The radiation corresponding to $$3 \to 2$$ transition of hydrogen atom falls on a metal surface to produce photoelectrons. These electrons are made to enter a magnetic field of $$3 \times 10^{-4}$$ T. If the radius of the largest circular path followed by these electrons is 10.0 mm, the work function of the metal is close to:

For a hydrogen atom, the energy of an electron in the $$n^{\text{th}}$$ orbit is given by the well-known Bohr expression $$E_n=-\dfrac{13.6\ \text{eV}}{n^2}$$. When the electron jumps from a higher level $$n_1$$ to a lower level $$n_2$$, the photon released carries the energy difference

$$E_{\text{photon}} = 13.6\ \text{eV}\left(\dfrac{1}{n_2^2}-\dfrac{1}{n_1^2}\right).$$

Here the transition is $$3 \rightarrow 2$$, so we have

$$E_{\text{photon}} = 13.6\ \text{eV}\left(\dfrac{1}{2^2}-\dfrac{1}{3^2}\right) = 13.6\ \text{eV}\left(\dfrac14-\dfrac19\right) = 13.6\ \text{eV}\left(\dfrac{9-4}{36}\right) = 13.6\ \text{eV}\left(\dfrac{5}{36}\right) = \dfrac{68}{36}\ \text{eV} = 1.889\ \text{eV}\;(\text{approximately}).$$

This photon strikes a metal surface and liberates an electron.

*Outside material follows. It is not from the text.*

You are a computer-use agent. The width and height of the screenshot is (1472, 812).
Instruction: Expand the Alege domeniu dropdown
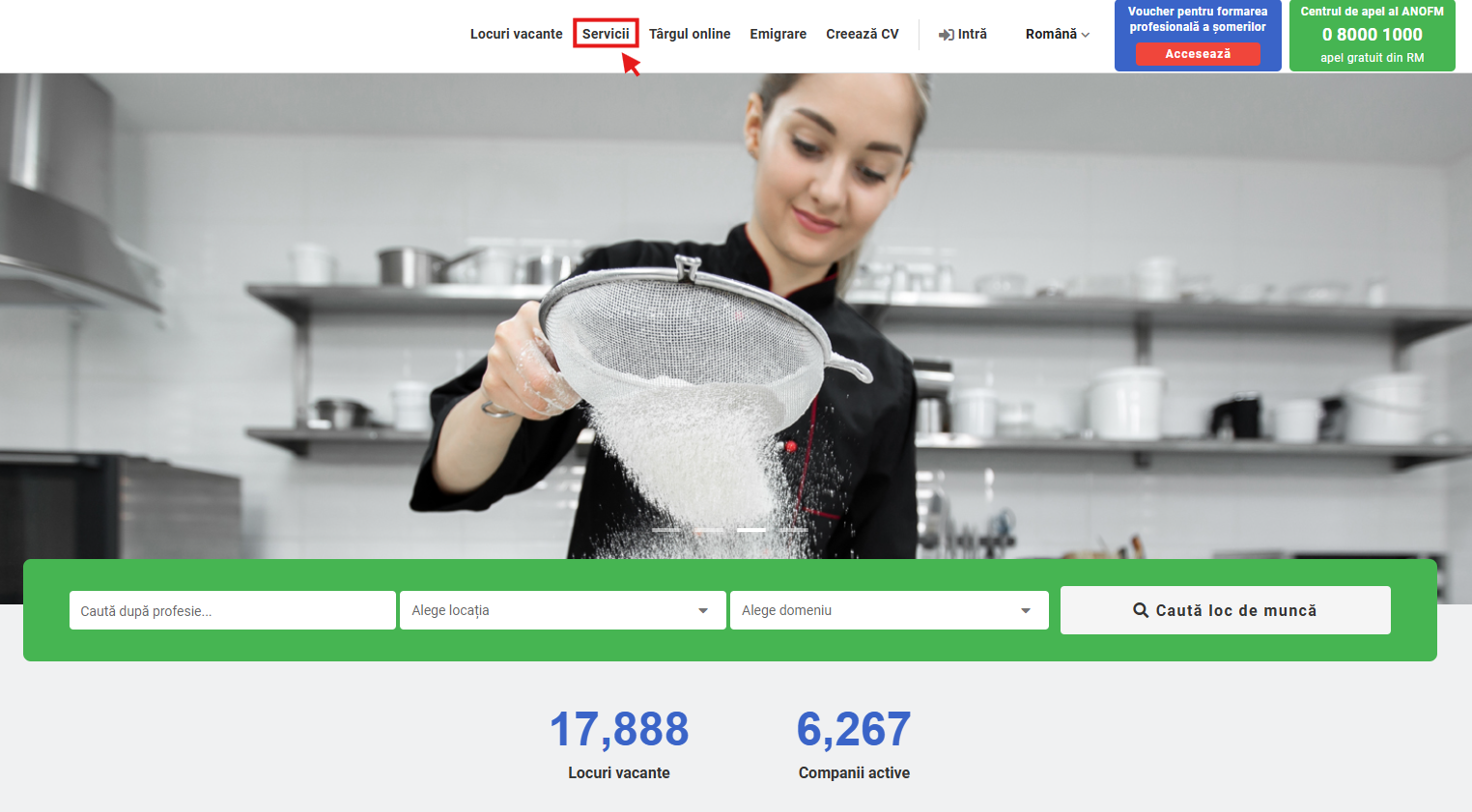point(889,610)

According to Einstein’s photoelectric equation,

$$E_{\text{photon}} = \phi + K_{\text{max}},$$

where $$\phi$$ is the work function of the metal and $$K_{\text{max}}$$ is the maximum kinetic energy of the emitted electron. We therefore need $$K_{\text{max}}$$.

The liberated electrons enter a uniform magnetic field $$B = 3.0 \times 10^{-4}\ \text{T}$$ perpendicular to their velocity, describing circular paths. For a charge $$e$$ of mass $$m_e$$ moving with speed $$v$$ in a perpendicular magnetic field, the magnetic (Lorentz) force provides the centripetal force:

$$e v B = \dfrac{m_e v^2}{r} \;\;\Rightarrow\;\; v = \dfrac{e B r}{m_e}.$$

The given radius of the largest orbit is $$r = 10.0\ \text{mm} = 0.010\ \text{m}$$. Substituting the electronic charge $$e = 1.602 \times 10^{-19}\ \text{C}$$, the electron mass $$m_e = 9.11 \times 10^{-31}\ \text{kg}$$, the field $$B = 3.0 \times 10^{-4}\ \text{T}$$ and the radius into the expression for speed, we could find $$v$$, but it is more direct to calculate the kinetic energy right away. The kinetic energy is

$$K_{\text{max}} = \dfrac12 m_e v^2 = \dfrac12 m_e \left(\dfrac{e B r}{m_e}\right)^2 = \dfrac{e^2 B^2 r^2}{2m_e}.$$

Putting in the numbers step by step:

$$e^2 = (1.602 \times 10^{-19})^2 = 2.566 \times 10^{-38},$$

$$B^2 = (3.0 \times 10^{-4})^2 = 9.0 \times 10^{-8},$$

$$r^2 = (0.010)^2 = 1.0 \times 10^{-4},$$

Multiplying these three factors,

$$e^2 B^2 r^2 = 2.566 \times 10^{-38}\; \times 9.0 \times 10^{-8}\; \times 1.0 \times 10^{-4} = 2.309 \times 10^{-49}\ \text{J}^2\!\cdot\!\text{s}^2/\text{kg},$$

and dividing by $$2m_e$$,

$$2m_e = 2 \times 9.11 \times 10^{-31} = 1.822 \times 10^{-30},$$

we get

$$K_{\text{max}} = \dfrac{2.309 \times 10^{-49}}{1.822 \times 10^{-30}} = 1.268 \times 10^{-19}\ \text{J}.$$

To express this in electron-volts, we recall $$1\ \text{eV} = 1.602 \times 10^{-19}\ \text{J}$$, so

$$K_{\text{max}} = \dfrac{1.268 \times 10^{-19}}{1.602 \times 10^{-19}}\ \text{eV} \approx 0.79\ \text{eV}.$$

Finally we return to Einstein’s equation:

$$\phi = E_{\text{photon}} - K_{\text{max}} = 1.889\ \text{eV} - 0.79\ \text{eV} \approx 1.10\ \text{eV}.$$

Hence, the correct answer is Option B.